Don't you think you're being a bit dramatic, I ask. It's just flu, only been a week.... I mumble.
Exactly, he says. Dramatic. That fits you.
Anyway, the fact is I am still sick. Would normally not give a damn. Yes my chest feels tight, yes my voice is not that great (it sounds gravelly) but I mostly feel fine.
The trouble is that I cannot do lymph massage when I am sick. And the days are passing and I am not getting better.
Is this tight chest caused from Herceptin, I wonder. Or am I just being neurotic. (Only last night read Joanna's blog, Life has its ups and downs which referred to how, once you're had cancer, every little niggly pain becomes a major calamity.)

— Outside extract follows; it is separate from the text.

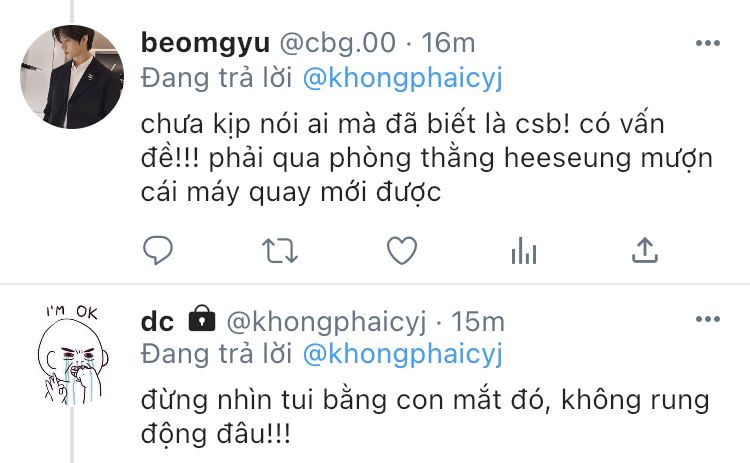Open the 15m timestamp on dc's tweet
Image resolution: width=750 pixels, height=463 pixels.
coord(478,321)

But my arm is not feeling great. So do I wear the sleeve? Wear it, says The Yoga Man, who doesn't think the sleeve is a big deal at all. Not sure I have the courage. It fills me with despair. Will see how I feel tomorrow. Just pulled up the sleeve of my t-shirt and looked at my arm. It looked fine to me. Will decide tomorrow. Maybe I will stay home tomorrow - again - (did so one day last week too) in an attempt to shake off this lurgy once and for all - for the sake of my arm and my anxiety re lymphedema.